Since the 1980s, Vázquez has written many academic books and articles related to ancient history, participated in international conferences and collaborated in radio and television programs. Since 2009 she has appeared regularly in programmes from the Spanish radio stations 'Dial' and 'Europa_FM', mainly with presenter Javier Cárdenas. In 2010, she published her first historic novel, set in Ancient Egypt, El Sol Negro (The Black Sun).

==Memberships==
- Asociación Española de Amigos de la Arqueología
- Asociación Española de Estudios Clásicos
- Asociación Internacional de Estudios Romanos
- International Council of Indo-European and Thracian Studies
- The Oriental Institute of the University of Chicago
- Centro de Estudios del Próximo Oriente (CEPO)

==Selected works==
- Antiguo Egipto. Arlanza Ediciones, Madrid 2000, ISBN 84-930737-2-5 (obra completa), ISBN 84-930737-4-1 (volumen 4).

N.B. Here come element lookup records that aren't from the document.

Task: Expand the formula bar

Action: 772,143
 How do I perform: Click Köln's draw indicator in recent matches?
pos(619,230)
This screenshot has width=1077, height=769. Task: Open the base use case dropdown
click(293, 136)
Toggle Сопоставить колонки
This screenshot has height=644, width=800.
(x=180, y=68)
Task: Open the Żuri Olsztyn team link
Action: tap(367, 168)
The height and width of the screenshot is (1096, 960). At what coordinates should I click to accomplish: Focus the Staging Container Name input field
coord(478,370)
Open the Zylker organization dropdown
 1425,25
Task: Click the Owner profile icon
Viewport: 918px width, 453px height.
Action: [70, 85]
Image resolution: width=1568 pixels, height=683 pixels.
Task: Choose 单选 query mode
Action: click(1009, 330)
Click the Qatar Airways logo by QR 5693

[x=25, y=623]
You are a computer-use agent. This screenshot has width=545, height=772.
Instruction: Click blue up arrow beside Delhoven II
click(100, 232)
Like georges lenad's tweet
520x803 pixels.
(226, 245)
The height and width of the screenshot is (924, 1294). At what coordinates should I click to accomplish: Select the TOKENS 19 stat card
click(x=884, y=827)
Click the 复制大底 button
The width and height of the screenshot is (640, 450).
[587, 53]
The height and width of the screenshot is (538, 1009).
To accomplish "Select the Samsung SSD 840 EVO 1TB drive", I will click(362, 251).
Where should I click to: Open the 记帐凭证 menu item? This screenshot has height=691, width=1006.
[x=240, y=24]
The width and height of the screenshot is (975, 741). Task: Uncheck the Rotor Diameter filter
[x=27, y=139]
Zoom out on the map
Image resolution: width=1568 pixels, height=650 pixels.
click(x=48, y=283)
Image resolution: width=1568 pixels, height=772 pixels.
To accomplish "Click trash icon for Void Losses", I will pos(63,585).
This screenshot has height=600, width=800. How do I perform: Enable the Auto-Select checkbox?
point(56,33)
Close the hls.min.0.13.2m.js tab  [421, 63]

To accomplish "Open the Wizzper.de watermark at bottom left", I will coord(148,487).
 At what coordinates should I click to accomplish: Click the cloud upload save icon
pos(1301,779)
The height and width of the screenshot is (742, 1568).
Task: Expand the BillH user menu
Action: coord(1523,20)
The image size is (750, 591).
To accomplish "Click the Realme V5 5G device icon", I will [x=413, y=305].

- Diccionario de magia en el mundo antiguo. Ed. Alderabán, Madrid 1997. ISBN 84-88676-16-6.
- Los viejos dioses no han muerto. Ed. Aguilar, Madrid 1996. ISBN 84-03-59516-6.
- Diana en la religiosidad hispanorromana. Tomo I. Las fuentes. Las diferentes diosas. Ed. UNED, Madrid 1995. ISBN 84-362-3327-1.
- Diana en la religiosidad hispanorromana. Tomo II. Roma, Cuenca y Segóbriga. Ed. UNED, Madrid 1996. ISBN 84-362-3718-8. ISBN 84-362-3717-X (obra completa).
- Términos de magia y religión en el mundo antiguo. Ed. UNED, Madrid 1995. ISBN 84-362-3308-5.
- Diccionario del Mundo Antiguo. I. Próximo Oriente, Egipto, Grecia y Roma. Madrid. Ed. Alianza, Madrid 1994. ISBN 84-206-0690-1.
- El mundo griego. De los inicios a la conquista romana. II: Grecia desde el siglo IV. Alejandro Magno. El helenismo. CU 118, Ed. UNED, Madrid 1994. ISBN 84-362-2843-X (tomo II), 84-362-2841-3 (obra completa).
- Diccionario de símbolos y términos mágicos. Ed. UNED, Madrid 1993. ISBN 84-362-2997-5.
- Introducción a la Arqueología III. El II milenio en el Próximo Oriente. Ramón Areces, Madrid 1989. ISBN 84-87191-06-1.
- Introducción a la H^{a} Antigua I. Próximo Oriente y Egipto. Madrid, Cuadernos de la UNED 018, 2^{a} ed. 1989. ISBN 84-362-2457-4.
- La religión romana en Hispania. Fuentes epigráficas, arqueológicas y numismáticas. Tesis Doctoral. Madrid, 1974 (Servicio de publicaciones de la Universidad Complutense) (2 tomos). Madrid 1982. Colección Tésis Doctorales. Universidad Complutense, Madrid, n^{o} 114/82.Depósito legal M-18177-1982.
- Historia de Roma I. La República Romana. Madrid, Ed. UNED, 2002.
- Arcana mágica : diccionario de símbolos y términos mágicos. Madrid, Ed. UNED, 2003. ISBN 84-362-4269-6.
- Historia del Mundo Antiguo, vol. I Próximo Oriente, y II ( II: Egipto, fenicios, Israel, Irán). Ed. Sanz y Torres, Madrid 2004, ISBN 84-96094-29-4.
- Historia de las religiones Antiguas: Próximo Oriente.. Tomo I. Editorial Sanz y Torres, Madrid, Febrero 2006. ISBN 84-96094-59-6.
- Historia del mundo antiguo, II : el mundo mediterráneo hasta Augusto : Macedonia, Alejandro Magno, reinos helenísticos, Roma I. Ed. Sanz y Torres, Madrid 2005. ISBN 84-96094-49-9.
- Historia del Mundo Antiguo. Tomo II. Grecia. Ed. Sanz y Torres, 2007. ISBN 978-84-96808-00-3.
- Golondrinas de Tartessos. Aquí escribimos primero. Ed. Almuzara, Córdoba 2008. ISBN 978-84-88586-90-2.